FIG. 4 is presented to understand one aspect of this approach. FIG. 4 shows a memory 200 organized with multiple sub-arrays 202A, 202B, . . . , 202x, where each sub-array is independent of the other sub-arrays. This organization is very common in non-volatile memory devices, since it improves the performance and the flexibility of the memory. Local columns 204A, 204B, 204x of each sub-array 202A, 202B, . . . , 202x are connected to respective first level column decoders 206A, 204B, . . . , 206x that are routed to global columns 206. A second level of column decoders 208 and, according to the architecture of FIG. 3, a third level of column decoders 210 connect the global column 206 to the sense amplifiers 212. The depth the hierarchy of the column decoder depends on the number of the local columns 204A, 204B, and the number of sense amplifiers 212.
Each of the sub-arrays 202A, 202B, . . . , 202x in FIG. 4 is provided with the high voltage needed for program and erase operations. Recent generation of non-volatile memories perform the erase operation by applying a very high positive voltage to an isolated p-well of the memory array, while the gates of the memory cells are at a negative voltage or at ground potential, depending on the memory architecture or the process characteristics.

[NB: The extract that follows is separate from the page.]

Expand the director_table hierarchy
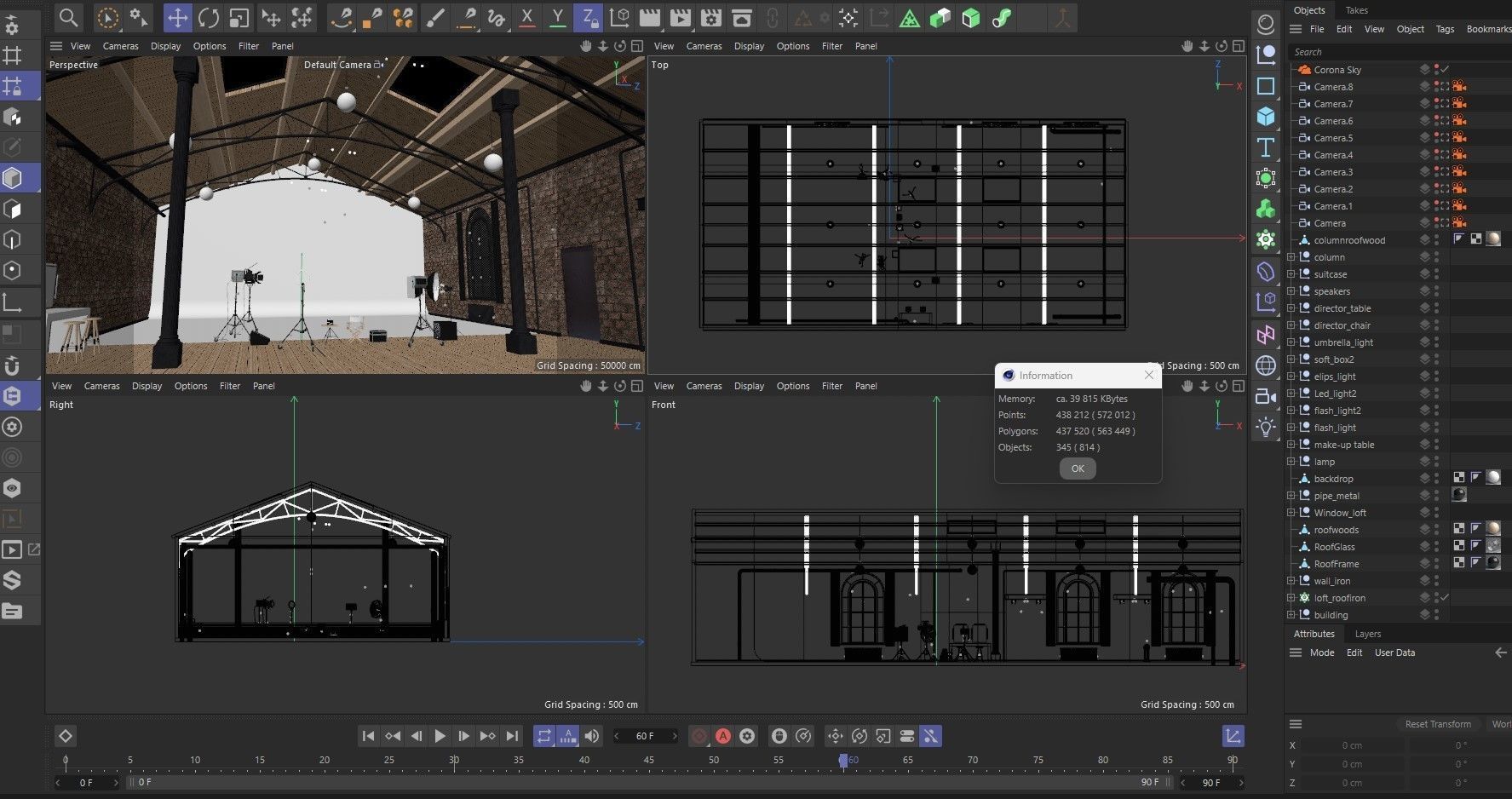Viewport: 1512px width, 799px height. (x=1291, y=308)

FIG. 5 illustrates two single NMOS transistor floating-gate NMOS EEPROM memory cells 250, 252 that are formed in a p-well 254. A source 256 and a drain 258 for the NMOS transistor 250 are formed as doped N-type regions in the p-well 254. A source 260 and a drain 262 for the NMOS transistors 252 are also formed as doped N-type regions in the p-well 254. The drains 258, 262 of these NMOS transistors are connected to a bit line, or column line 264. The source 256, 260 are connected to a source-line 266. The column line 264 provides one column input to a first column decoder 270 that provides selected outputs on the column output line 272. A number of similar EEPROM memory cells are provided in two rows of an EEPROM memory cell array. Each pair of memory cells is connected to a separate bit line or column line. Input signals to he first column decoder 270 select one of a group of bit line.

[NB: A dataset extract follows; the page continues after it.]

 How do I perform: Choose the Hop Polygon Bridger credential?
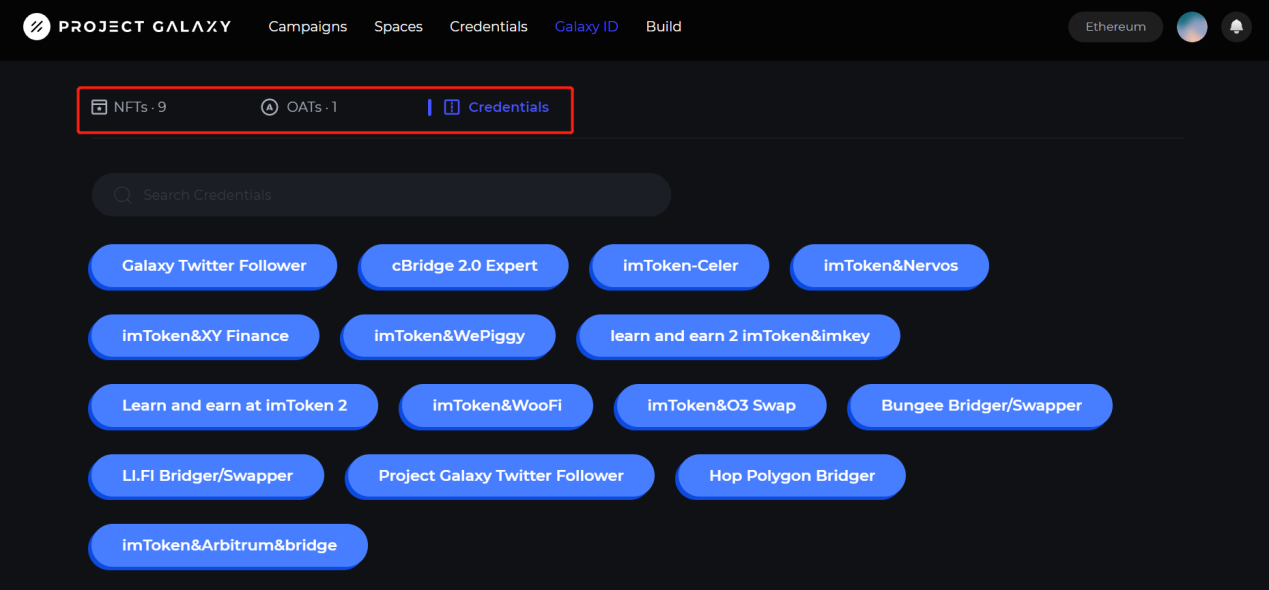pyautogui.click(x=791, y=476)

During an erase operation, the isolated p-well 254 is tied to a high positive voltage. The p-n junctions made by the p-well 254 and the drains 258, 262 of the memory cells are forwarded biased. This results in the local bit-line 264 being tied to the high positive voltage. This means that the first level of column decoders 270 must be realized with transistors capable of sustaining a high voltage like the one needed for the erase operation. This type of high-voltage MOS (HVMOS) transistor has a huge area footprint and poor performance compared with the low-voltage MOS (LVMOS) type of transistors needed for just reading the memory cells. The first level decoder 270 has a number of selector transistors equal to the number of the columns, regardless the number of hierarchical levels of the memory array. Therefore, the first level decoder 270 has a significant effect on the chip area and performance of the memory array, since each sub-array has its own set of column decoders.